Berichtsinsert: Christian Wehrschütz aus Bosnien und Herzegowina



Insert1: Semira Bajric, Bewohnerin von Bosnaski Dubocac



Insert2: Amar Bajric (20), Semiras ältester Sohn



Insert3: Bojko Gataric, Unternehmer in der Stadt Derventa



Insert4: Bernhard Urch: Geschäftsführer der Firma Anton Paar in Derventa



Gesamtlänge: 3’03



„Aller Anfang ist schwer“ – diese Erfahrung machte auch die Familie Bajric, die vor 15 Jahren aus Deutschland nach Bosanski Dubocac zurückkehren musste, das der Krieg schwer getroffen hatte. Starthilfe leisteten auch österreichische Hilfsorganisationen, die Häuser wieder aufbauten. Nun gab es ein Wiedersehen; die Kinder sind groß, der dritte Sohn sechs Jahre alt, und der Vater arbeitet wieder in Deutschland; die Mutter hat sich ihre positive Lebenseinstellung bewahrt:



"Ich war so optimistisch früher, jetzt bin ich es auch, dass es mit der Zeit noch besser wird, deshalb bin ich hier geblieben."

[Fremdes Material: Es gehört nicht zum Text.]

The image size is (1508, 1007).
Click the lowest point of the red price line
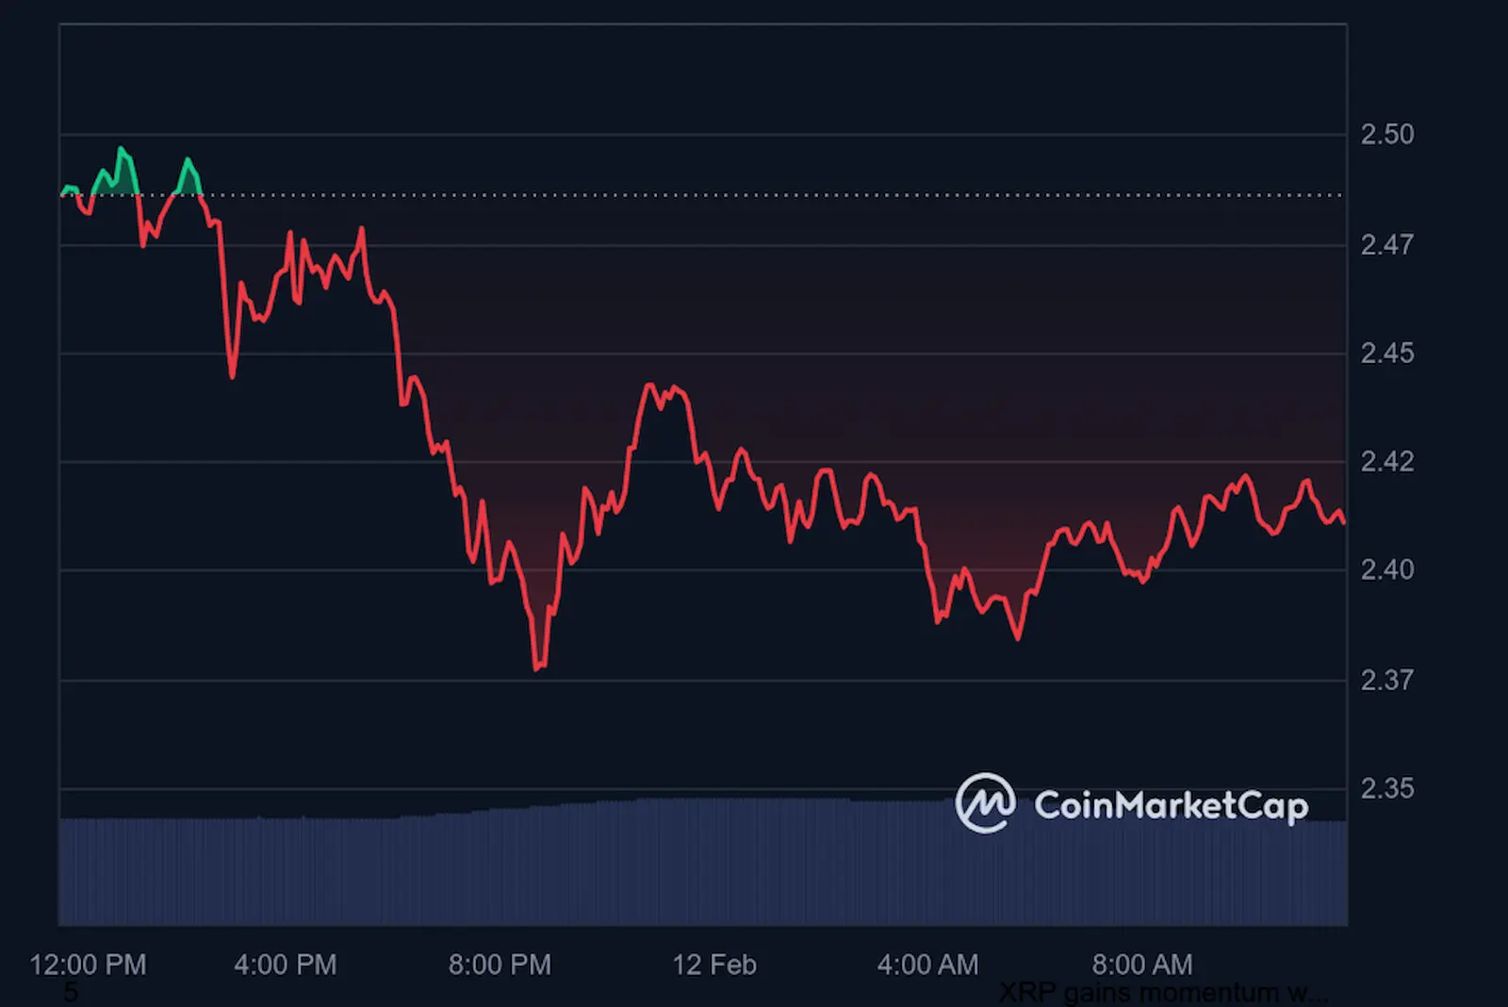pos(537,669)
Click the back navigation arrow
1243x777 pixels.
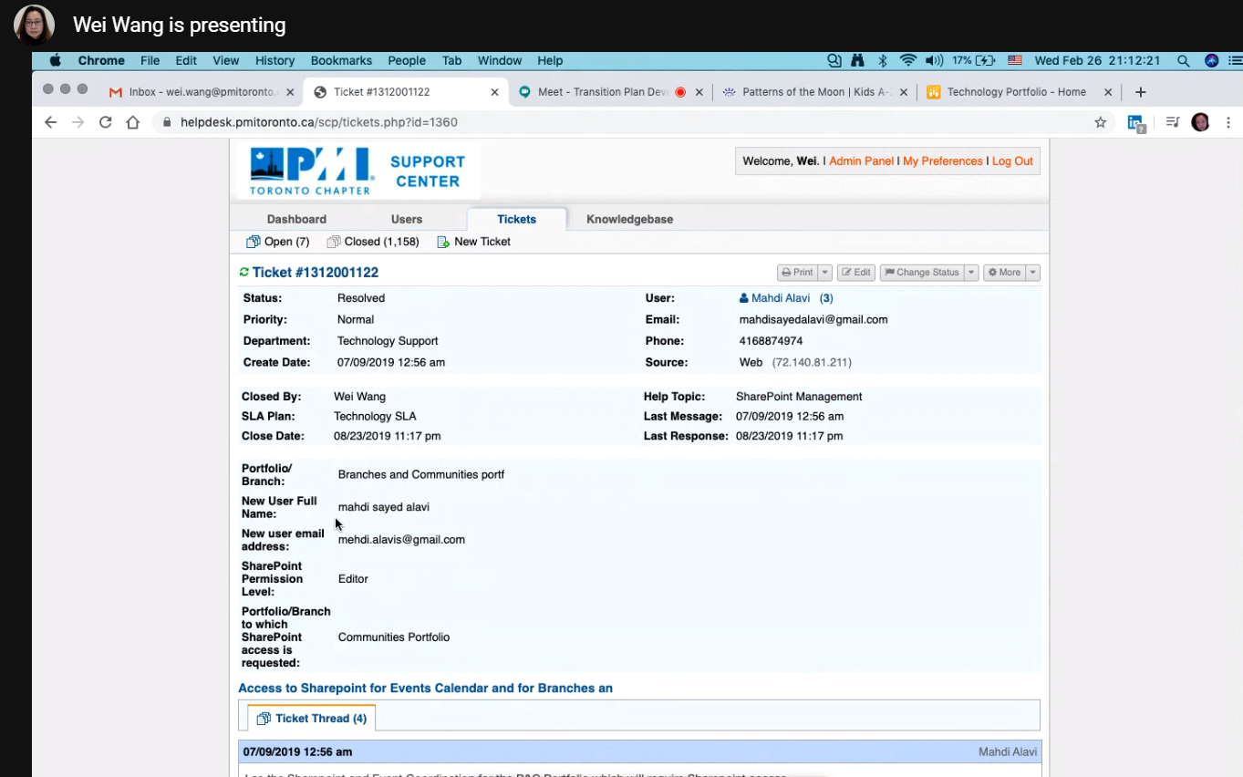pos(51,122)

Beide Söhne arbeiten nebenbei in einem deutschen Callcenter in der neun Kilometer entfernten Stadt Derventa für 300 Euro im Monat. Ihr Ziel heißt Deutschland:



"Ich mag Bosnien, aber du kannst hier nicht gut leben; Du kannst nicht gutes Geld verdienen, deswegen gehen wir alle nach Deutschland."



Im Dorf ist die Hälfte der Häuser leer; ihre Bewohner arbeiten im Ausland und kehren nur in den Ferien zurück. So romantisch der Sonnenuntergang an der Save ist; genutzt wird der Fluss kaum, der Bosnien von Kroatien trennt.

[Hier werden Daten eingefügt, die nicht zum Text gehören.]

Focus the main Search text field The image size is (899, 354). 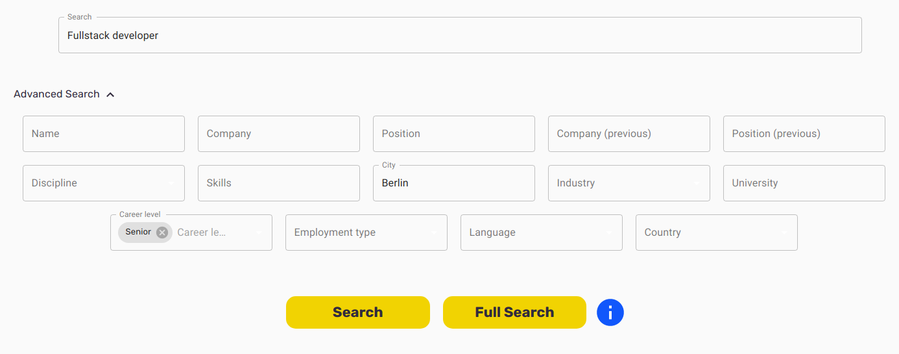click(460, 36)
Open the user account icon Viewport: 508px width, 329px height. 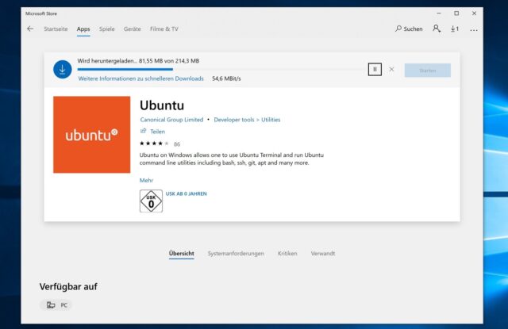(x=437, y=29)
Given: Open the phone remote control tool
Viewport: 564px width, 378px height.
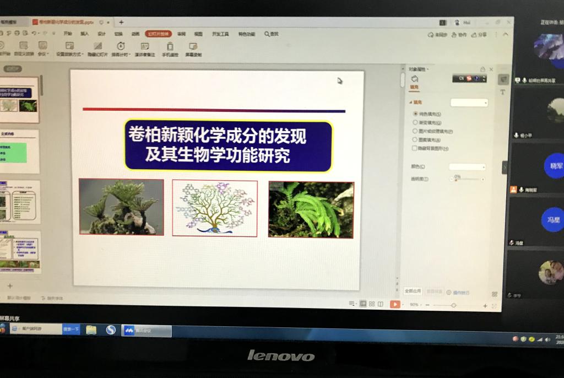Looking at the screenshot, I should click(170, 47).
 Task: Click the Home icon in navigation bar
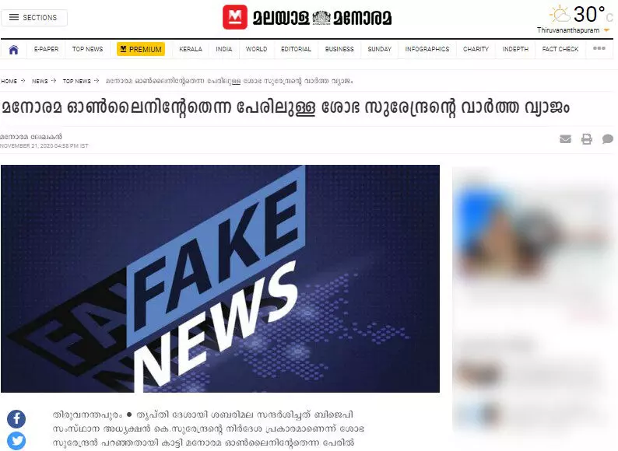(14, 50)
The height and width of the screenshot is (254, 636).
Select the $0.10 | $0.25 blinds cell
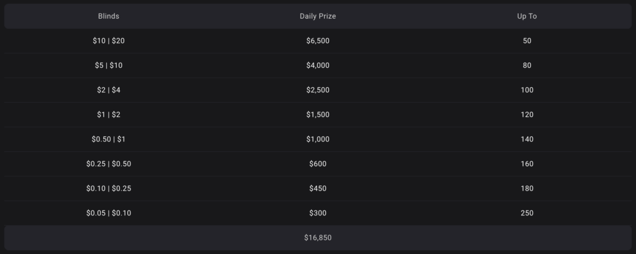coord(109,189)
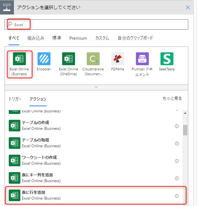Open the Cloudmersive Document connector
Image resolution: width=198 pixels, height=206 pixels.
coord(93,59)
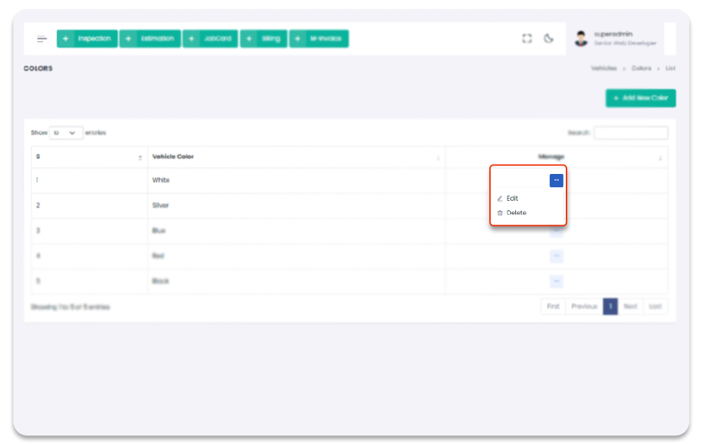Open the three-dot actions for the Black row

click(x=556, y=281)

Ganz anders ist die Lebensgeschichte von Bojko Gataric; das Kind einer Gastarbeiterfamilie wuchs in Salzburg auf, baute aber bereits 1993 einen Handel mit Büromaterialien in Derventa auf. In seine Heimatstadt kehrte er vor 16 Jahren zurück. Seine Firma zählt zu den größten Händlern im ehemaligen Jugoslawien. Eigenmarken produziert er ebenfalls - und zwar wie die meisten Hersteller in China:  



"Wir arbeiten jetzt mit etwa 75 chinesischen Firmen zusammen, die die ganze Ware herstellen; das bringen wir unter allen EU-Normen zu uns, und von dieser Ware verkaufen wir dann in neun Ländern in der EU und im ganzen ehemaligen Jugoslawien."

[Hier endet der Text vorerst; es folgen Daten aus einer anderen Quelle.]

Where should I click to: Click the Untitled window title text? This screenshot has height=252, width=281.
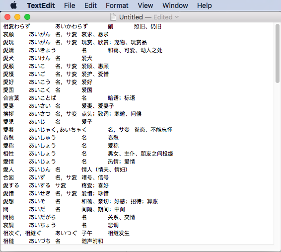[131, 17]

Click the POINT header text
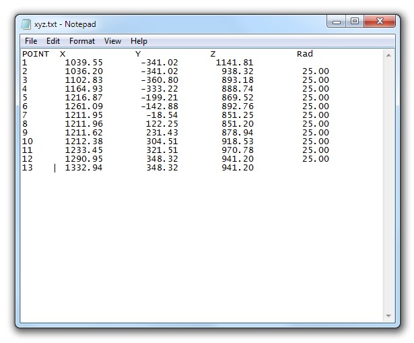36,54
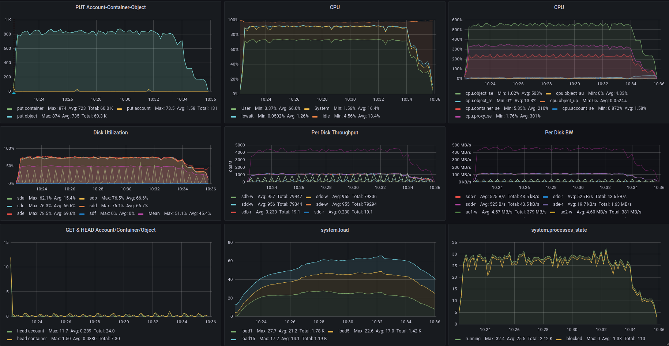Toggle the "sda" disk utilization series

tap(21, 198)
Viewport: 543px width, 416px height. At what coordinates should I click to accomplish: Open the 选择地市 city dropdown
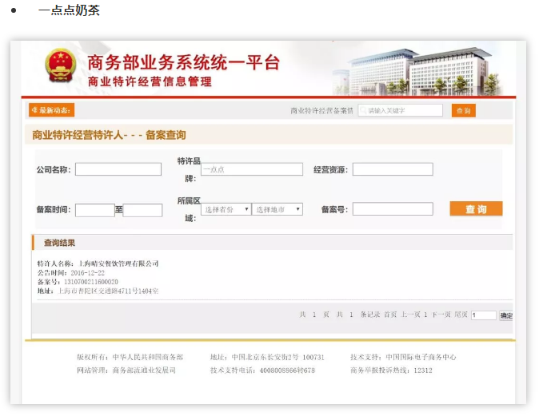point(277,209)
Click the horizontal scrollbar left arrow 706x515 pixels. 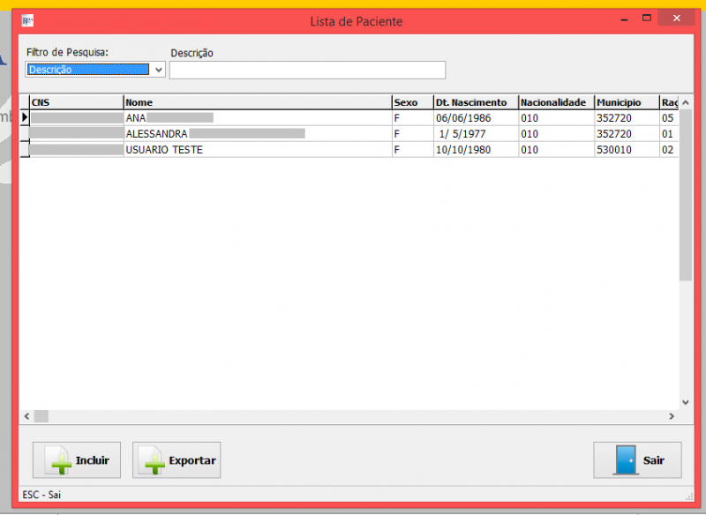click(x=26, y=416)
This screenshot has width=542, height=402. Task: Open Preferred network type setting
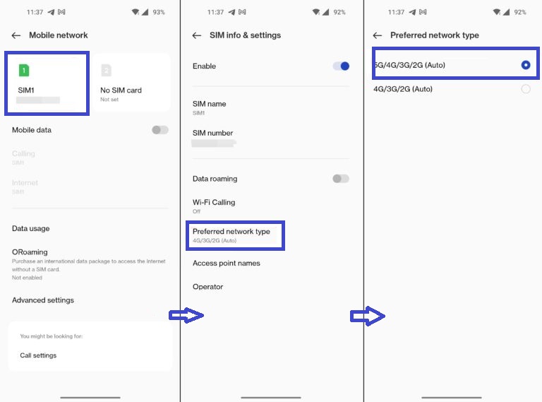236,235
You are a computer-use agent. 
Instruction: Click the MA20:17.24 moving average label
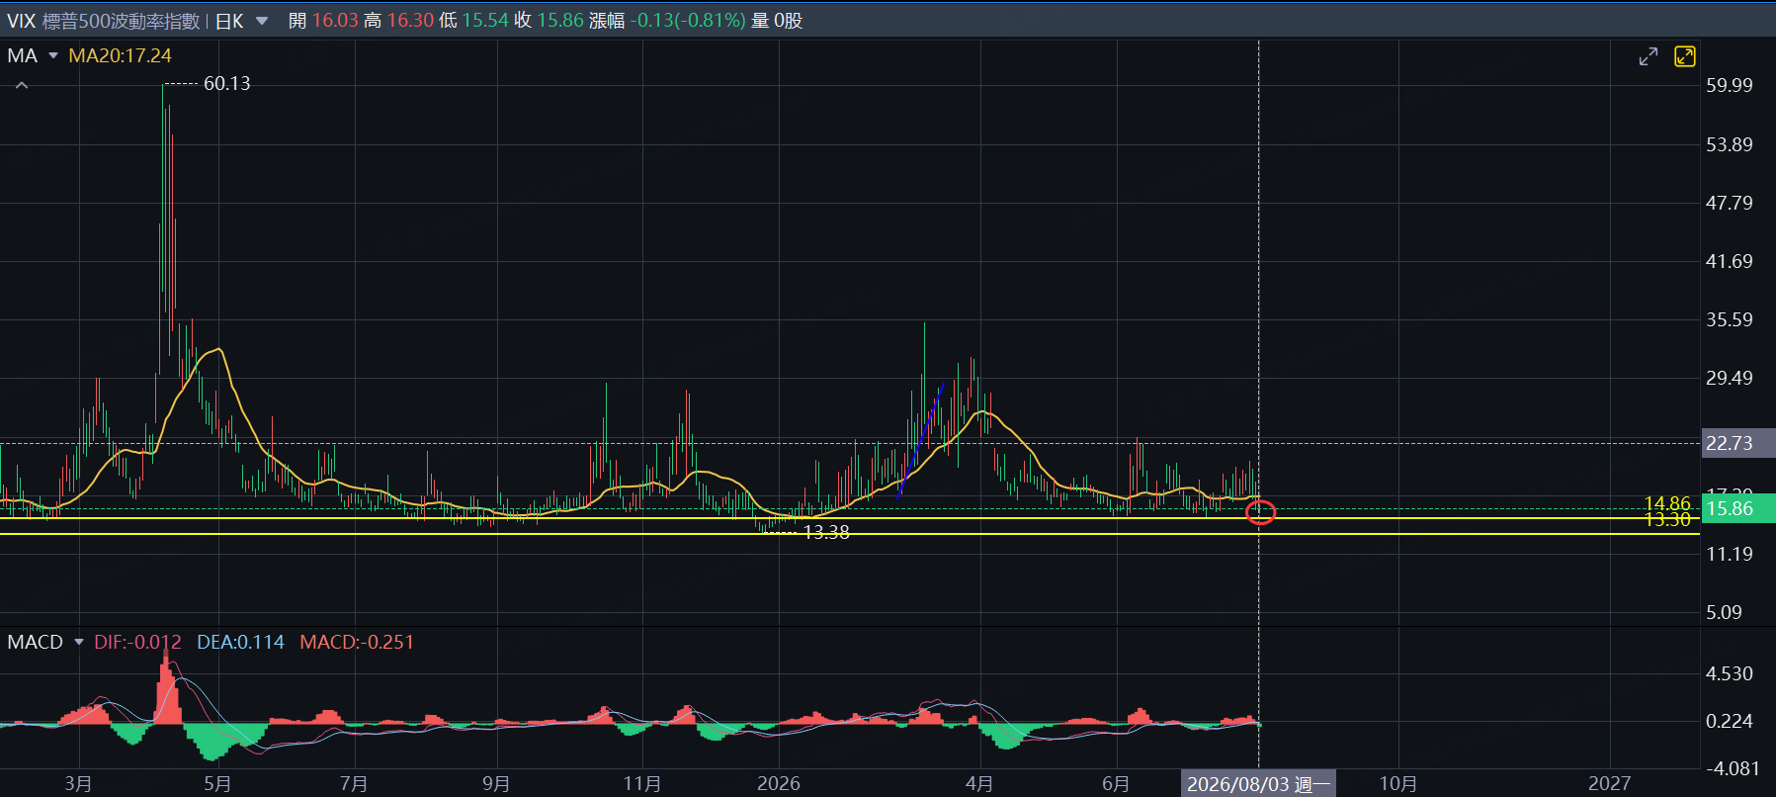pos(120,55)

Gataric half Firmen aus Österreich in Derventa Fuß zu fassen. Teile für Meßgeräte produziert hier der Weltmarktführer für Dichtemessungen von Flüssigkeiten aus Graz, das nur vier Autostunden entfernt ist. Die Arbeitskräfte sind fleißig und viel billiger; nicht zufrieden ist man mit dem Bildungssystem:  



"Der Ausbildungsstand von diesen Schulen her ist eine Katastrophe. Das ist in etwa 40 bis 50 Jahre vor unserer Zeit, wie wir das verstehen."



Trotzdem ist Derventa die Stadt mit der niedrigsten Arbeitslosenrate in ganz Bosnien. Die Stadtverwaltung bemüht sich, auch um ein gutes Zusammenleben zwischen Kroaten, Bosniaken und Serben, die nun die große Mehrheit bilden. Sie stimmten gestern bei einem Referendum dafür, dass der 9. Jänner der Gründungstag des serbischen Teilstaates von Bosnien bleibt. Der Streit darüber reicht in die Kriegszeit zurück; derartige Konflikte erschweren bis heute eine gesicherte Zukunft für Bosnien und seine Bewohner.